But we mustn’t get emotional


Ireland and the US are so alike in so many ways, most of them bad.

In Ireland, a woman who is clinically dead but 17 weeks pregnant is being kept alive against her family’s will. At this painful time, her relatives must go to court to stop the Irish state treating their loved one’s body as a cadaveric incubator.

Yeah we do that too. Marlise Munoz was kept alive after brain-death despite her family’s wishes for two months last year because she was pregnant.

Munoz was 14 weeks pregnant with the couple’s second child when her husband found her unconscious on their kitchen floor November 26. Though doctors had pronounced her brain dead and her family had said she did not want to have machines keep her body alive, officials at John Peter Smith Hospital in Fort Worth had said state law required them to maintain life-sustaining treatment for a pregnant patient.

I wonder if Texas inspired the Irish state.

Back to Emer O’Toole on the Irish situation.

Do those facts emotionally affect you?
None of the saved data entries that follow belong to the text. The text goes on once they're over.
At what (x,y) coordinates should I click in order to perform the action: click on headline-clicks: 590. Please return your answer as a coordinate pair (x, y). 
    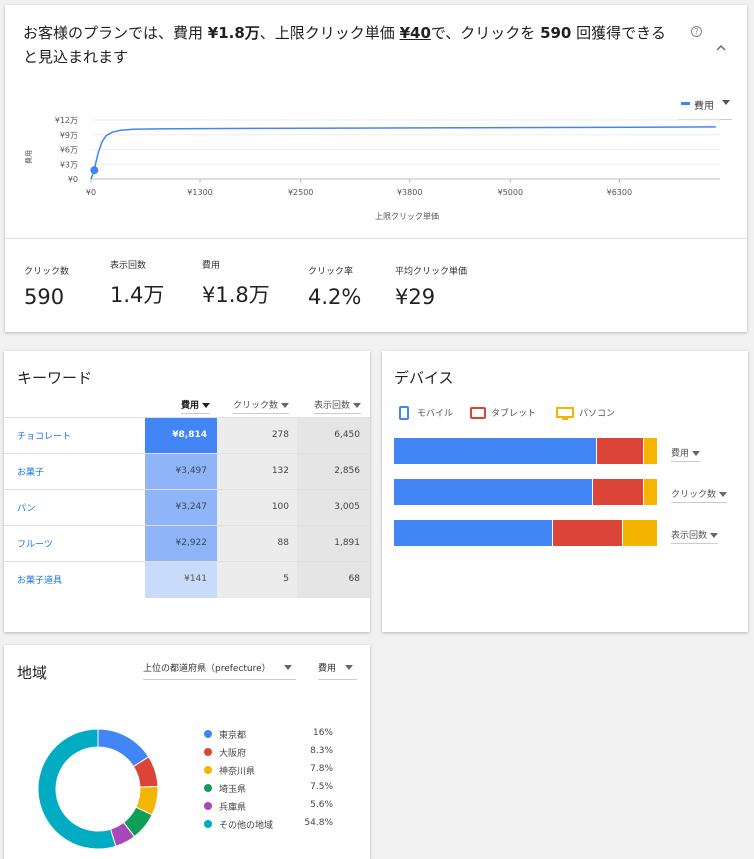
    Looking at the image, I should click on (556, 33).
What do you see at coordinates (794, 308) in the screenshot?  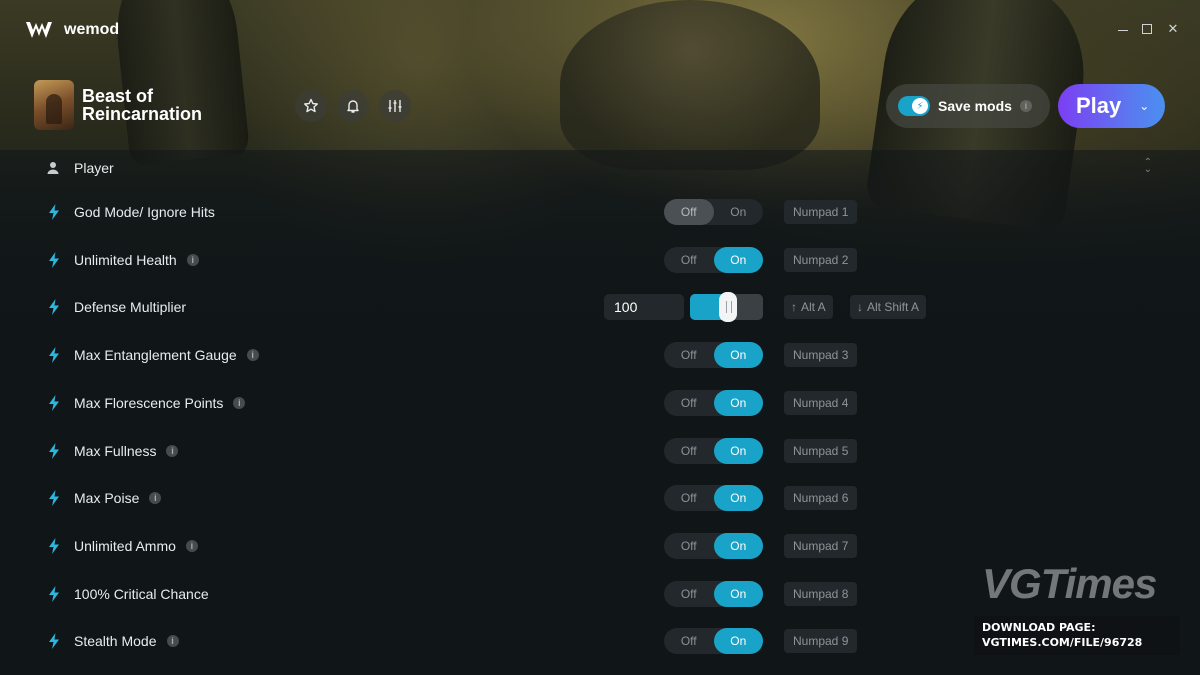 I see `arrow-up-icon: ↑` at bounding box center [794, 308].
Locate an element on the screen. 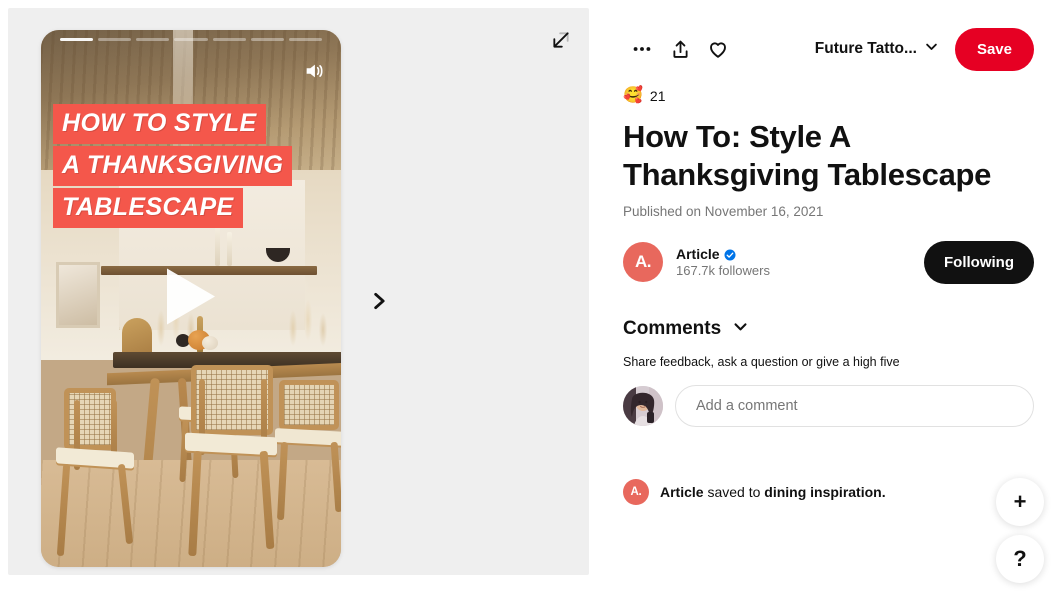  reaction-count: 21 is located at coordinates (658, 96).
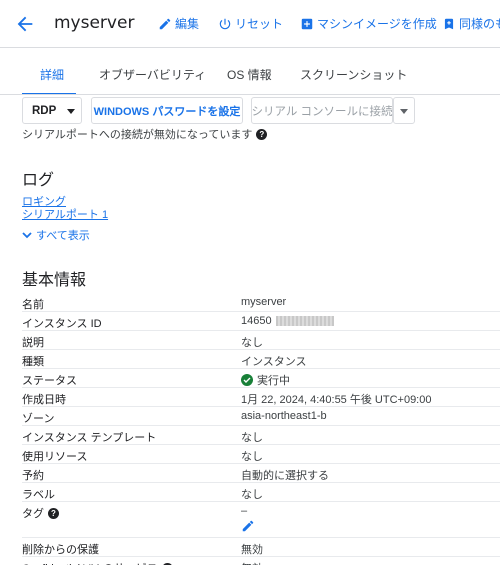 The height and width of the screenshot is (565, 500). Describe the element at coordinates (480, 24) in the screenshot. I see `create-similar-label: 同様のもの` at that location.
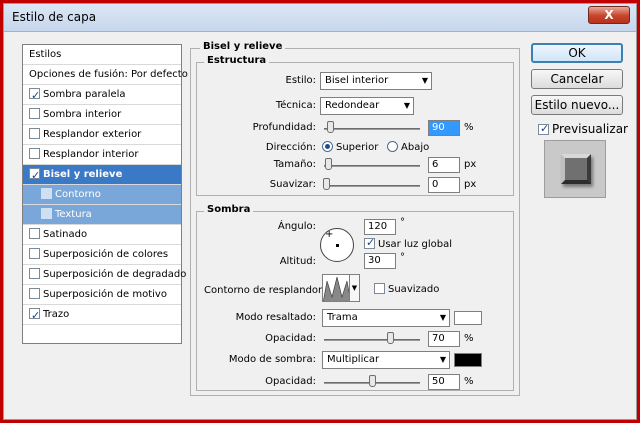 The height and width of the screenshot is (423, 640). Describe the element at coordinates (290, 338) in the screenshot. I see `highlight-opacity-label: Opacidad:` at that location.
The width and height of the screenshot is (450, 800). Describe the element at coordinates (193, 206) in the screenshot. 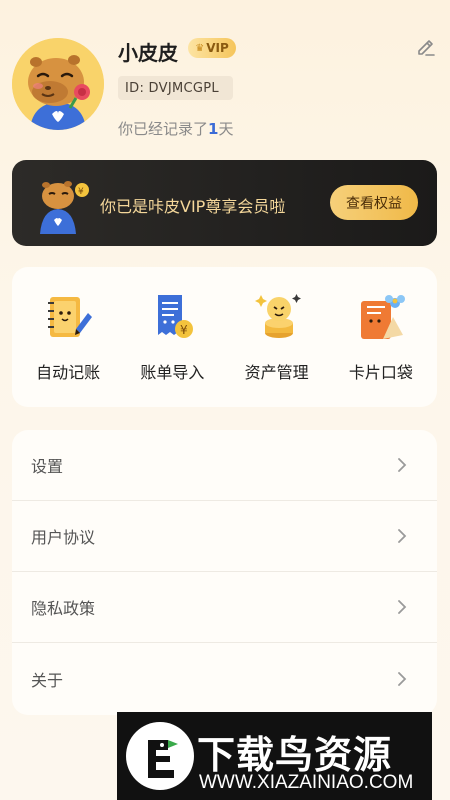

I see `vip-banner-text: 你已是咔皮VIP尊享会员啦` at that location.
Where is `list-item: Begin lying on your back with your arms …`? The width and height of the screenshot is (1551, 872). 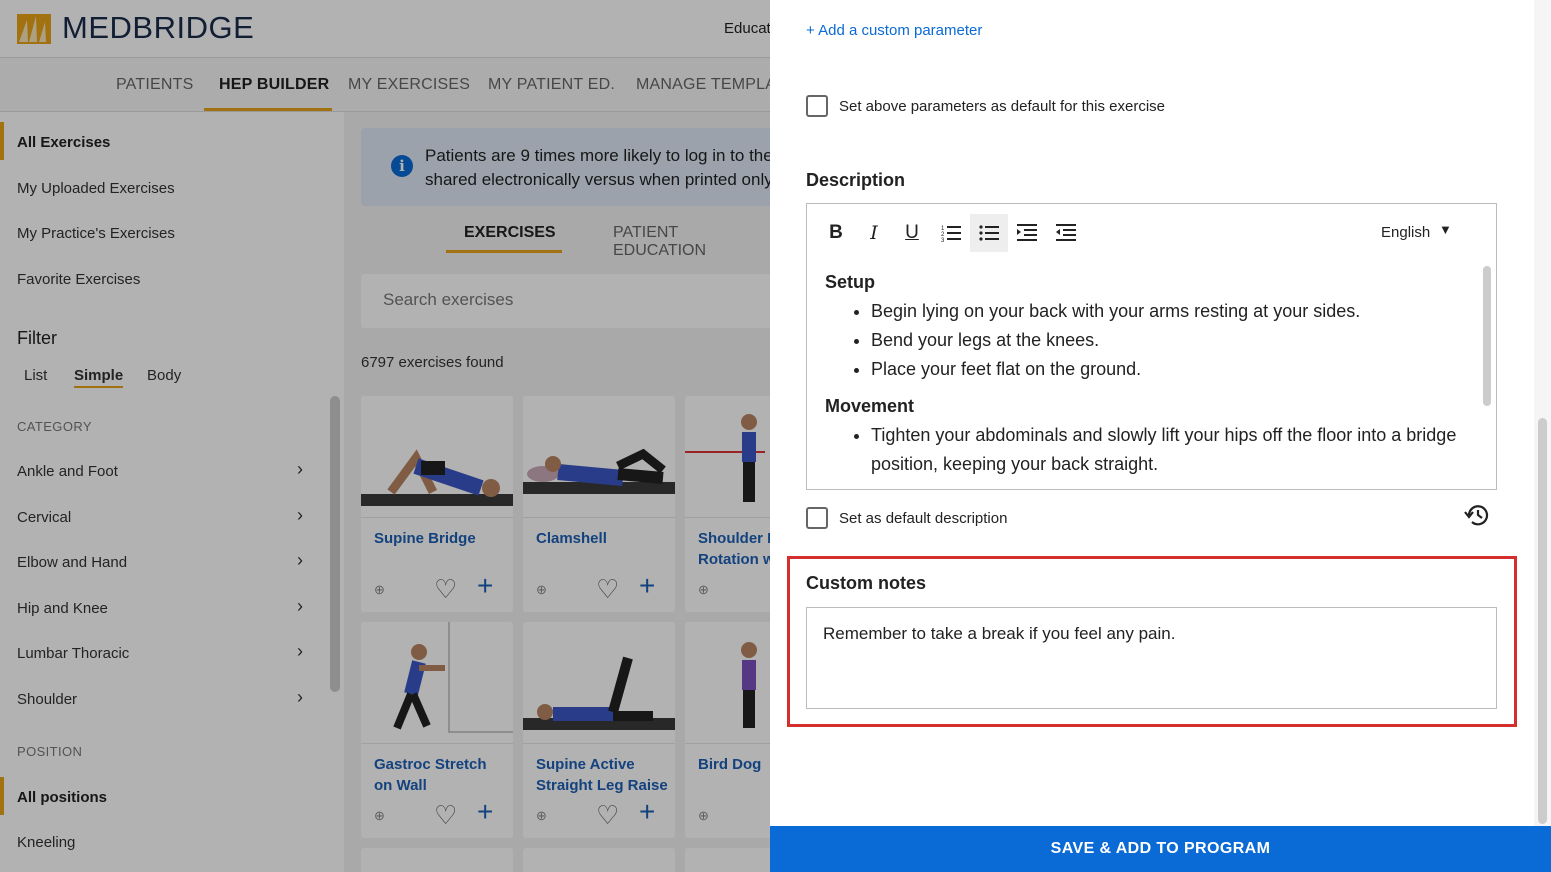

Then please calm down. What we need here is balance. Indeed, the Irish media considers it a moral virtue to trot out pro-life arguments alongside the facts of each and every new horror story that arises from Ireland’s abortion laws. There are two sides to this debate, after all. And Taoiseach Enda Kenny has cautioned us against “knee-jerk” reactions to sensitive cases such as this.

Women get so hysterical, you know.

This year, a suicidal teenage victim of rape and torture (Miss Y) was forced to carry her pregnancy to viability and deliver by C-section. And now we have a clinically dead woman being ventilated and fed for the sake of an insentient foetus, while her heartbroken family takes legal action in order to mourn her.

But we mustn’t get emotional. There’s no political appetite for another abortion debate. Kenny has already dealt with this issue. The passing of the protection of life during pregnancy bill last year was very difficult for him and his party. He deserves a pat on the back for legislating at all.

Women are so demanding. What is their problem?

If you must discuss this case, do so cooly: in terms, perhaps, of its potential effects on the career prospects of male politicians? Is the ambitious Leo Varadkar, the health minister, using this case opportunistically? What might it mean for the future leadership of Fine Gael? That’s what matters here. Women’s bodies, women’s lives, women’s rights: those are messy, incendiary topics, best avoided.

Plus, of course, they just don’t matter all that much. It’s only women.

Women’s experiences are routinely erased from Irish discourse on abortion. Our government and media won’t engage with the reality of living in a body that gets pregnant. When others do, they are dismissed as irrational, emotive: feminine.

Goodness, what a lot of anger. She’s so bitter. She’s such a rage-blogger. No wonder everybody hates women.

 

Comments

  1. Matthew Oakley says

    When I read things like this, despite being in general a man of peace and kindness, I have to stop myself from wanting death to everyone who enables this bullshit from the Pope all the way down. Of course I don’t really mean it but shit like this makes it so hard. I just don’t understand how anyone could possibly think that this is a good thing. This woman is clinically dead. Nobody wants her alive. Yet all of this is trumped by the unborn fetus, a fetus that none of those forcing the mother to stay alive will care about once it is born. Then it can starve to death for all they would seem to care but while it’s a fetus? It’s rights trump all others, especially those uppity women who want to be treated as human beings. Fuck all of them.

  2. sc_770d159609e0f8deaa72849e3731a29d says

    Surely the belief in the sanctity of the foetus- the sanctity of anything- is only emotional.

    I wonder if Texas inspired the Irish state.

    Not necessarily. The Eighth Amendment of the Constitution of Ireland, passed in 1983, “acknowledges the right to life of the unborn and, with due regard to the equal right to life of the mother, guarantees in its laws to respect, and, as far as practicable, by its laws to defend and vindicate that right.”

  3. Sastra says

    I wonder if some people aren’t also imagining that a brain-dead mother would of course want to be kept on life support till she delivers so that her baby may live! That’s what she’d want now that she’s pregnant, they think. It’s quite a drama and it feeds into the sanctity of Motherhood trope.

    In addition to All-Life-Is-Fully-Human-and-Sacred religious nonsense there might be a tinge of A-Mother’s-Love-Sacrifices-All romantic nonsense.